Problem to solve:
Search the listing for the word "Expand" and say how many lines have it, nothing besides.
====== Record extracts
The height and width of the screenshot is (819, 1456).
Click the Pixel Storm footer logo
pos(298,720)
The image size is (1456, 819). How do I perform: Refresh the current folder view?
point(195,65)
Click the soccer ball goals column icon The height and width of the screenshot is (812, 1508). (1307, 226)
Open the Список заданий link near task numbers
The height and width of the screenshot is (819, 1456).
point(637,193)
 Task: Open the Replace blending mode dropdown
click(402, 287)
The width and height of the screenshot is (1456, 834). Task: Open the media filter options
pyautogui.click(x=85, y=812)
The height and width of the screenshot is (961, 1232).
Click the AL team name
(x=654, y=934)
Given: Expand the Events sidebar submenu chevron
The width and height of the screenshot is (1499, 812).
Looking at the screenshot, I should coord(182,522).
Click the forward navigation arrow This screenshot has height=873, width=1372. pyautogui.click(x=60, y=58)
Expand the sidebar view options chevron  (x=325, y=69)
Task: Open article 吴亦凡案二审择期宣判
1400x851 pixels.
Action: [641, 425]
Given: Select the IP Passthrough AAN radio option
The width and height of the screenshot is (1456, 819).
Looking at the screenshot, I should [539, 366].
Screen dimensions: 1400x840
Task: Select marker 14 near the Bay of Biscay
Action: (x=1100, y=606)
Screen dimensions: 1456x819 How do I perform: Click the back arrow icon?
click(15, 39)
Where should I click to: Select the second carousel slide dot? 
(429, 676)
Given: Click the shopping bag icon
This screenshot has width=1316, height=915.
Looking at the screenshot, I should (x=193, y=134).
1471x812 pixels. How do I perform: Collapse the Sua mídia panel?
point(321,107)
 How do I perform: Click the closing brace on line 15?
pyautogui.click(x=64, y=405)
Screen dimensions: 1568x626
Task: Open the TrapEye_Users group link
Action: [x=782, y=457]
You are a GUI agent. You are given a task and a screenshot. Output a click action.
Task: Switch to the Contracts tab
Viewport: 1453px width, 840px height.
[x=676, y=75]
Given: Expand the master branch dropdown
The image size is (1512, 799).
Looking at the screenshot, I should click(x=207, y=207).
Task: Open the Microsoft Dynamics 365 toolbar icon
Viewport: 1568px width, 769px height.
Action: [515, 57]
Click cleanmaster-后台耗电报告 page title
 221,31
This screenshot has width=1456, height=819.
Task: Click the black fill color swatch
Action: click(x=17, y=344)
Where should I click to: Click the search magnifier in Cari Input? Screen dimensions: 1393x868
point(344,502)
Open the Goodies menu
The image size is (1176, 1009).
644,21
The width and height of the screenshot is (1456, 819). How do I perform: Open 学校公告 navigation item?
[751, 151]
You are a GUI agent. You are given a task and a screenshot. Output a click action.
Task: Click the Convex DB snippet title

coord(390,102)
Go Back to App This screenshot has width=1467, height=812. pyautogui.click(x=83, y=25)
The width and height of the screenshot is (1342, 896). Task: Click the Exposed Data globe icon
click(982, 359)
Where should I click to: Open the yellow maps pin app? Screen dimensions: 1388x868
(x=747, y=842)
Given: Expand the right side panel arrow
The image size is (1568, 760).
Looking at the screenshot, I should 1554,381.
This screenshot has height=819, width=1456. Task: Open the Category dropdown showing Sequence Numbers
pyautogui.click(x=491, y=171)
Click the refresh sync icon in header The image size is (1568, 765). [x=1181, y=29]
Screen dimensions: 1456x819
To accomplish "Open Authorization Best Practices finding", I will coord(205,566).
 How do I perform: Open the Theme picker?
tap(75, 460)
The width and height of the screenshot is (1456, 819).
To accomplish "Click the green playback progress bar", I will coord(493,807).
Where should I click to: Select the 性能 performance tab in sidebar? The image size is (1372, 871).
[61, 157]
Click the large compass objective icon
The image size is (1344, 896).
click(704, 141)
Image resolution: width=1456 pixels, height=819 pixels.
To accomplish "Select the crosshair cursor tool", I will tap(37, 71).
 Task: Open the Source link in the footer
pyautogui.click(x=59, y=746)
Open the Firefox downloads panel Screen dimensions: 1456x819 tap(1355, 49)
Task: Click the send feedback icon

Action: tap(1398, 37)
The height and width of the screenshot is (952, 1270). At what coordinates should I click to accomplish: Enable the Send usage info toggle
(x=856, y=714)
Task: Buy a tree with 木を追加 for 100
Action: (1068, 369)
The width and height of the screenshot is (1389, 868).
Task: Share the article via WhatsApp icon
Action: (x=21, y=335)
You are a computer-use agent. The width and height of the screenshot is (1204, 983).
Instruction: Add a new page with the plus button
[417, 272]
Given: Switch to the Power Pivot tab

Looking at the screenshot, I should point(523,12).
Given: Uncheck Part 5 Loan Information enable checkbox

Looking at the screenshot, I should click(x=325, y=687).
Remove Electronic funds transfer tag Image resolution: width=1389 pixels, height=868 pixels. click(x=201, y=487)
============
Written response:
4